Par ailleurs, le congé de maternité, les congés pour aidants-proches, les arrêts maladie et le chômage temporaire sont considérés comme des périodes assimilées. À l’inverse, un bonus pension est prévu pour les personnes qui continueront à travailler au-delà de l’âge légal. Toute personne née en 1973 ou après, qui travaille après l’âge légal, verra sa pension augmenter de 5 % par année supplémentaire de travail. Cependant, ce bonus ne sera applicable qu’après 35 ans de travail effectif avec au moins 156 jours par an. Le chômage, les emplois de fin de carrière et les arrêts maladie de longue durée ne seront pas pris en compte.

Un autre aspect délicat de la réforme est l’augmentation progressive de l’âge de départ à la pension pour les militaires et les conducteurs de train, qui passera à l’âge général de 67 ans au lieu de respectivement 56 et 55 ans. Pour les fonctionnaires, le calcul de la pension ne se basera plus sur les dix dernières années de leur carrière mais sera progressivement élargi à l’ensemble de la carrière, soit 45 ans. Le mécanisme de péréquation, qui permet aux fonctionnaires pensionnés de voir leurs pensions augmenter lorsque les salaires des fonctionnaires actifs progressent, sera supprimé. Une nouvelle forme de pension anticipée sera introduite à partir de 60 ans pour les personnes ayant travaillé effectivement pendant 42 ans.

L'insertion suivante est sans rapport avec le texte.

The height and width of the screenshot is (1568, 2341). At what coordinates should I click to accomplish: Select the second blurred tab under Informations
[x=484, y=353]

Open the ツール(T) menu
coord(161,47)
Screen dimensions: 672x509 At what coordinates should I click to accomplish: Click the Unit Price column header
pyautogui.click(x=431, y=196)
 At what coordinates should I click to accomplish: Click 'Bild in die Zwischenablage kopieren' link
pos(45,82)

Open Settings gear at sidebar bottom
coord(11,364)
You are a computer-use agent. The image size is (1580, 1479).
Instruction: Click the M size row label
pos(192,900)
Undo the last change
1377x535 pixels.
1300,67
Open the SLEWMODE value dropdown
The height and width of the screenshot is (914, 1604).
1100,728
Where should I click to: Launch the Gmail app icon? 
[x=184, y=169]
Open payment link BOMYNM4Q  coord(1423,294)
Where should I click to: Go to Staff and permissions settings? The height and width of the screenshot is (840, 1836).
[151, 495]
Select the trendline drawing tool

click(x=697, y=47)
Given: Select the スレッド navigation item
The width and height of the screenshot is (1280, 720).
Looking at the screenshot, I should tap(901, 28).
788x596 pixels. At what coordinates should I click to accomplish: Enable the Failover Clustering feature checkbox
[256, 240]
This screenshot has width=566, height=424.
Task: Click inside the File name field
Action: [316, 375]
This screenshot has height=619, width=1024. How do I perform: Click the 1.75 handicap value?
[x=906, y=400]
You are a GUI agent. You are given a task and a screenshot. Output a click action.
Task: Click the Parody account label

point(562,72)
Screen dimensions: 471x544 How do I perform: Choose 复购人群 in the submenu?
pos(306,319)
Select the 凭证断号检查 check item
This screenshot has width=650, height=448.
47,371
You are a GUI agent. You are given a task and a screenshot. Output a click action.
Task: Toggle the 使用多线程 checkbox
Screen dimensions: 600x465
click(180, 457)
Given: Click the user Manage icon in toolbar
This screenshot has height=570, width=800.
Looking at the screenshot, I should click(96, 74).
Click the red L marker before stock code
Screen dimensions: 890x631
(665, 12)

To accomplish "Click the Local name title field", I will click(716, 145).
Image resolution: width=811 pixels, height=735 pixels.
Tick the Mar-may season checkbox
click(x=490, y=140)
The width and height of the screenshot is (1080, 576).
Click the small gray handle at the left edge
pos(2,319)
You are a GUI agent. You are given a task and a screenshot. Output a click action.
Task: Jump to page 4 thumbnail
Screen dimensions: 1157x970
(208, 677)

Le service militaire et le congé de maternité seront pris en compte.

À la suite de critiques provenant de l’opposition, mais également au sein de la majorité, plusieurs ajustements ont été apportés ces dernières semaines. Trois amendements de la majorité ont ainsi été adoptés.

Le premier amendement vise à résoudre le problème des contrats flexibles à 50 % (mi-temps) qui, en raison du chevauchement des horaires de travail, se retrouvent parfois juste en dessous de la limite de 156 jours requise pour prétendre à une pension anticipée à partir de 60 ans et pour le calcul du malus pension.

Le second amendement garantit le salaire de référence pour les fonctionnaires atteignant leur date de pension anticipée en 2026, pour lesquels un travail prolongé pourrait entraîner une diminution de leur pension en raison des modifications apportées au calcul du montant.

Enfin, le troisième amendement assimile le congé de maternité, de paternité, d’adoption et de famille d’accueil dans le calcul des 42 ans de carrière nécessaires pour être éligible à la pension anticipée à partir de 60 ans.

Cette réforme rencontre des difficultés. Les syndicats ont notamment manifesté à plusieurs reprises ces derniers mois. Le ministre a également subi de vives critiques concernant les conséquences de la réforme pour les femmes, qui travaillent plus souvent à temps partiel que les hommes.